The following step is to start AcqBuffer on the acquisition machine. AcqBuffer reads in the data and writes it to a ring buffer (in case of a segmentation fault please restart Odin). This ring buffer can then be used to transfer data to other communicating processes.
One of the simplest online setups is outlined above. Here, we read directly from the AcqBuffer on the acquisition machine and send commands to the presentation machine using TCP/IP by means of the following input and output streams
<code matlab> cfg.istream = 'shm://'; cfg.ostream = 'tcp://presentation011:1976'; </code>
On the presentation machine, we use
cfg.istream = 'tcp://localhost:1976';
to indicate how commands are received. Note that the acquisition machine is now also responsible for the analysing the data (converting the data into commands). Other than this, the setup is the same as in the offline case.
A problem with direct reading of the AcqBuffer is that acquisition and analysis takes place on the same machine. This can be undesirable for reasons of efficiency. For instance, at the DCCN, the acquisition machine does not run the latest version of Matlab and hence, does not support the classification module. Furthermore, it might be useful to have a dedicated machine to do the analysis. For example, at the DCCN we may want to use the mentat cluster.
At the DCCN, we can use the FieldTrip buffer as follows. The acquisition machine send the AcqBuffer data to a FieldTrip buffer using rt_ctfproxy. This can be achieved with the following shell script:
#!/bin/sh
INIT="addpath(genpath('/home/common/matlab/fieldtrip'));" # make sure the latest version is added to the path
INIT="$INIT cfg.jumptoeof='yes';"
if [ -n "$1" ]; then
INIT="$INIT cfg.channel = $1;"
fi
( ( xterm -title 'rt_ctfproxy' -e /opt/matlab73/bin/matlab -nodesktop -nosplash -r "${INIT} rt_ctfproxy(cfg);" & ) && sleep 2 ) || ( echo ERROR 'rt_ctfproxy' exit 1 )
This shell script uses
buffer://localhost:1972
as the default communication protocol. Furthermore, cfg.jumptoeof is used to immediately start analyzing the latest data. We may perform channel selection at this level by calling the shell script with the channel names as an additional argument; e.g., by calling myscript ”{'MLO34' 'MRO34'}”.

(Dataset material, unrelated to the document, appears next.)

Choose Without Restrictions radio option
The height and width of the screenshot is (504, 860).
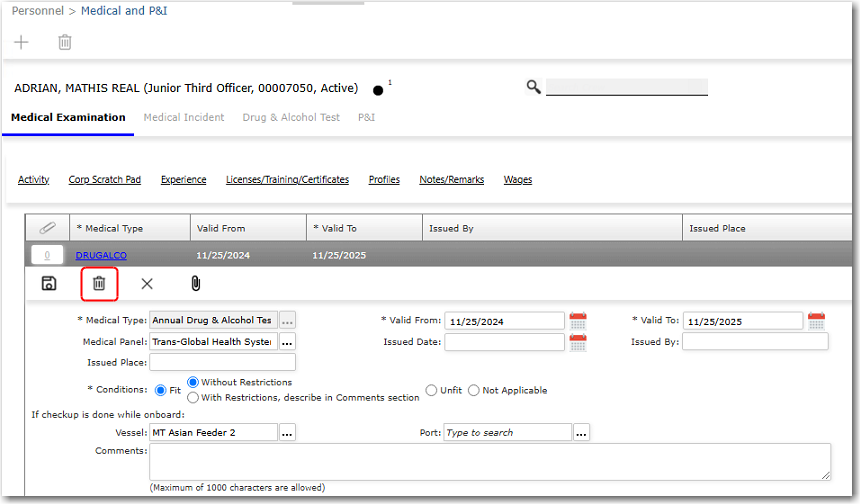coord(193,383)
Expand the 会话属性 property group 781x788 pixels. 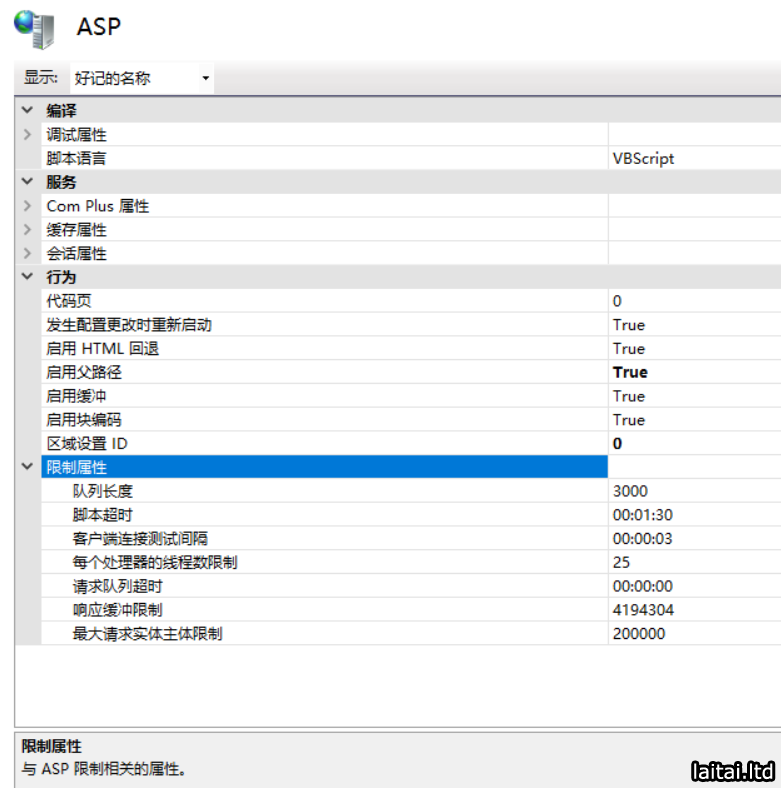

This takes care of data transmission to other processes. Now, we still need to analyse this data and send commands to the presentation machine. This is achieved by calling rt_process on our analysis machine and an application program (such as app_neurofeedback) on the presentation machine. However, communication is now via the Fieldtrip buffer, so the analysis machine uses
cfg.dataset = 'buffer://odin:1972'
where odin is the acquisition machine. Furthermore, events are written using the TCP/IP protocol. Hence, we use
cfg.ostream = 'tcp://presentation011:1976';
on the analysis machine, and
cfg.istream = 'tcp://localhost:1976';
on the presentation machine. Running
rt_process([])
on the analysis machine demonstrates readout of the fieldtrip buffer using bci_latidx. Running
rt_process(cfg)
and
app_neurofeedback(cfg)
with the described cfg options demonstrates the full BCI cycle using a separate acquisition, analysis and presentation machine based on the neurofeedback application.